Examining the alterations in ASEG expression within F₁ lines presents an intriguing avenue for exploration. Multiple scenarios may arise: (1) alleles showing negligible differences between parental expression, and manifesting significant differences between allelic expressions in F₁; (2) alleles displaying significant differences between parental expression, but exhibiting negligible differences between allelic expressions in F₁; (3) alleles with significant differences between parental expression, maintaining a comparable level in F₁; (4) the expressions may show great but statistically non-significant differences between the two alleles of the parental lines, and between those of the two alleles in F₁. Maize-yield heterosis is associated with biomass, and ear and kernel development [44,45]. By comparing the literature-derived yield and biomass-related genes with ASEGs around the SNP_1% set, eleven yield-related and five biomass-related genes were identified, including one gene associated with both yield and biomass (Table S7), one known gene associated with yield (BT2), and one known gene associated with biomass (ZmNF-YC4). Particularly intriguing are the four genes demonstrating ASE in both ZD958 and XY335 HPTs, indicating a higher likelihood of heterosis association. Most of these ASEGs showed expression differences in parental lines, and non-significant difference in F₁ (Figure 5 and Figure S3), indicating that there might be neutralizing trends in gene expression in F₁ lines. Notably, our study unveiled higher BT2 allelic expression differences in parental lines than in F₁, possibly indicating repression of a potentially unfavorable allele within ZD958. Similarly, ZmNF-YC4 expression, associated with advantageous growth under both normal and drought stress conditions (www.maizegdb.org, access on 27 October 2023), exhibited repression of the maternal allele in ZD958. Given that SNPs proximal to both BT2 and ZmNF-YC4 interact dominantly with other loci (Table S5), potential allele interactions warrant further investigation.

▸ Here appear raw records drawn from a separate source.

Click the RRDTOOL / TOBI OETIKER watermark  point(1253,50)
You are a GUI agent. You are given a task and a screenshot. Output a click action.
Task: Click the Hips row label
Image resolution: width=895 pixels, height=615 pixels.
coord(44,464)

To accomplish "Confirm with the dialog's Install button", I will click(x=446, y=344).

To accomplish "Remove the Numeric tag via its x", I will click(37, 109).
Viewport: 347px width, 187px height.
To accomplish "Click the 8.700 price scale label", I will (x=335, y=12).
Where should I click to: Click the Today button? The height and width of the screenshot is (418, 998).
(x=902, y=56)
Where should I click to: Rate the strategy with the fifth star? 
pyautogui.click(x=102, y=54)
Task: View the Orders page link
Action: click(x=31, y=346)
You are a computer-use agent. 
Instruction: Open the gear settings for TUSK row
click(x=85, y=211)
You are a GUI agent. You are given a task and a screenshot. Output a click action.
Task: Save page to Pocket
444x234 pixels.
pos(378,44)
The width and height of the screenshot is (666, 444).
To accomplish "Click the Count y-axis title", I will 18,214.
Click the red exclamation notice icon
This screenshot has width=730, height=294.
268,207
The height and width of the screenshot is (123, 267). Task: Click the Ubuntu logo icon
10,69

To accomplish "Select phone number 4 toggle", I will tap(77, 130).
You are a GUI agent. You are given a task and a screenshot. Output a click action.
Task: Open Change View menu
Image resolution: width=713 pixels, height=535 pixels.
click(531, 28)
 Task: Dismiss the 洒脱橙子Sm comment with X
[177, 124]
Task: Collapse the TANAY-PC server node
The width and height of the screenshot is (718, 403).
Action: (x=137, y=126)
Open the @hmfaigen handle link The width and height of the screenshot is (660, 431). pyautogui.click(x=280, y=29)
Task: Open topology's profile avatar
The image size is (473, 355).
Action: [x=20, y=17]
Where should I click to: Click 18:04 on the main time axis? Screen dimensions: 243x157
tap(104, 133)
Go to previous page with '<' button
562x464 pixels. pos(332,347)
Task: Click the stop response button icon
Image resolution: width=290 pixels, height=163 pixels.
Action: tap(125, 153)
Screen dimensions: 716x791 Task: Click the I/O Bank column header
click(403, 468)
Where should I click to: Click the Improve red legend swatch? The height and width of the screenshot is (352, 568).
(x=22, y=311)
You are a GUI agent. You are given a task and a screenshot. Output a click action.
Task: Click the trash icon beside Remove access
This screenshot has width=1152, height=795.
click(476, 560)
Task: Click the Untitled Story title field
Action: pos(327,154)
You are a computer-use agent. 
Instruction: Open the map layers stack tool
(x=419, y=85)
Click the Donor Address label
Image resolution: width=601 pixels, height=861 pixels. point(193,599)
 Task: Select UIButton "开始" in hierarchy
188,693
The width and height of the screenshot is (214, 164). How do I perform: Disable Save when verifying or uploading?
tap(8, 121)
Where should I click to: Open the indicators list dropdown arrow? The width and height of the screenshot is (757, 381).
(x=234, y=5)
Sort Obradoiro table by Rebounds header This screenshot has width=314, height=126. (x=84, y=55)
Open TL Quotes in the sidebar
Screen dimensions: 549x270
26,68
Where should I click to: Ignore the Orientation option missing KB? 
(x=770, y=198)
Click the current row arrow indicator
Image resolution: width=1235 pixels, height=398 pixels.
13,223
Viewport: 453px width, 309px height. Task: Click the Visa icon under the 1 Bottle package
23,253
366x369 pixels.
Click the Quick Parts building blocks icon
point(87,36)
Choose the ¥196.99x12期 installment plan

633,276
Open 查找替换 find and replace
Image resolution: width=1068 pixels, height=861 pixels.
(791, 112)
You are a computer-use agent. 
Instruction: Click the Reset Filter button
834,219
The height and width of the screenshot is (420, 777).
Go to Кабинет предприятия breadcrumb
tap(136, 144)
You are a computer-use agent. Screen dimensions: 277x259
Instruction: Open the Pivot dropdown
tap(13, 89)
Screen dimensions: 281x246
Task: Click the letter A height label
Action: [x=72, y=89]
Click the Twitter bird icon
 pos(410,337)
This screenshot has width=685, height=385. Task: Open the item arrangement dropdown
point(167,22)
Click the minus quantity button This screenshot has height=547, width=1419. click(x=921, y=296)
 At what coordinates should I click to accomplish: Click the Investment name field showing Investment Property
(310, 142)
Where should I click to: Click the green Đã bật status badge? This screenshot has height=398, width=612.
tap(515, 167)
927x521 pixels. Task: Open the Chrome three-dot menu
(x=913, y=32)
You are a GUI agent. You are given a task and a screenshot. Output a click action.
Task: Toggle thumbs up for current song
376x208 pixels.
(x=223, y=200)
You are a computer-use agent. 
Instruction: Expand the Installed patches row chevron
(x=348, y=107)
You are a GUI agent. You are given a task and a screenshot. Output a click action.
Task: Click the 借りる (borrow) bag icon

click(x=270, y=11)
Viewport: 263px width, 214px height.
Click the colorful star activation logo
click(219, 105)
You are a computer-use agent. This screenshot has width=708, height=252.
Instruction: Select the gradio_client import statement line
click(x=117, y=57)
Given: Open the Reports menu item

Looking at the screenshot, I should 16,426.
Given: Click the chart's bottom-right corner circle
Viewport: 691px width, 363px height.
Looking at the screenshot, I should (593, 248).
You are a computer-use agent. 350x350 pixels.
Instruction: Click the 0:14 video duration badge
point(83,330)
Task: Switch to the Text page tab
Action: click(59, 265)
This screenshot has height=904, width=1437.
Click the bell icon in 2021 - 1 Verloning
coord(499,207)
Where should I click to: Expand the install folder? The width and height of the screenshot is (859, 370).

Like other complex traits, the regulatory network of heterosis could involve many genes that have direct and indirect effects on trait performance [3,46]. To further understand the regulatory mechanism of heterosis, we constructed the co-expression network of six ASEGs that were candidate genes for heterosis, including ZmNF-YC4, BT2, and the four genes showing ASE in both HPTs (Figure 5 and Figure S3). As expected, we found many genes that are related to the control of yield or biomass in the co-expression networks of the five ASEGs. Especially, three genes (ZmRPH1, smk9, and urb2) have been verified to be associated with maize biomass or yield traits [35,47,48], and the seven and five promising candidate genes, respectively, in the co-expression network of ZmNF-YC4 and BT2 (Figure 5), provide clues on how these genes work together to control heterosis. Interestingly, most of the candidate genes in these regulatory networks were related to the control of yield traits, further supporting the relationship between these genes and yield heterosis. This study provides insights into the genetic mechanisms driving heterosis and hybrid performance, unraveling the implication of a regulatory mechanism of maize-yield heterosis present in maize hybrid varieties.

5. Conclusions

The study combines genetic and phenotypic data from testcross lines and their parental lines to investigate the genetic basis of yield heterosis in maize. The findings highlighted the predominant role of dominance in yield heterosis. Through the analysis, 104 genetic blocks associated with yield heterosis were identified, with 24 of them significantly contributing to both yield heterosis and hybrid performance. Colocalization analysis led to the identification of 259 ASEGs enriched within these 24 blocks, and 15 of these ASEGs were associated with yield or biomass. Notably, the allelic expression patterns of BT2 and ZmNF-YC4 exhibited significant differences between parental lines but negligible differences in the F₁ lines. Additionally, the studied construction co-expression networks for six ASEGs, shed light on potential regulatory networks associated with maize heterosis.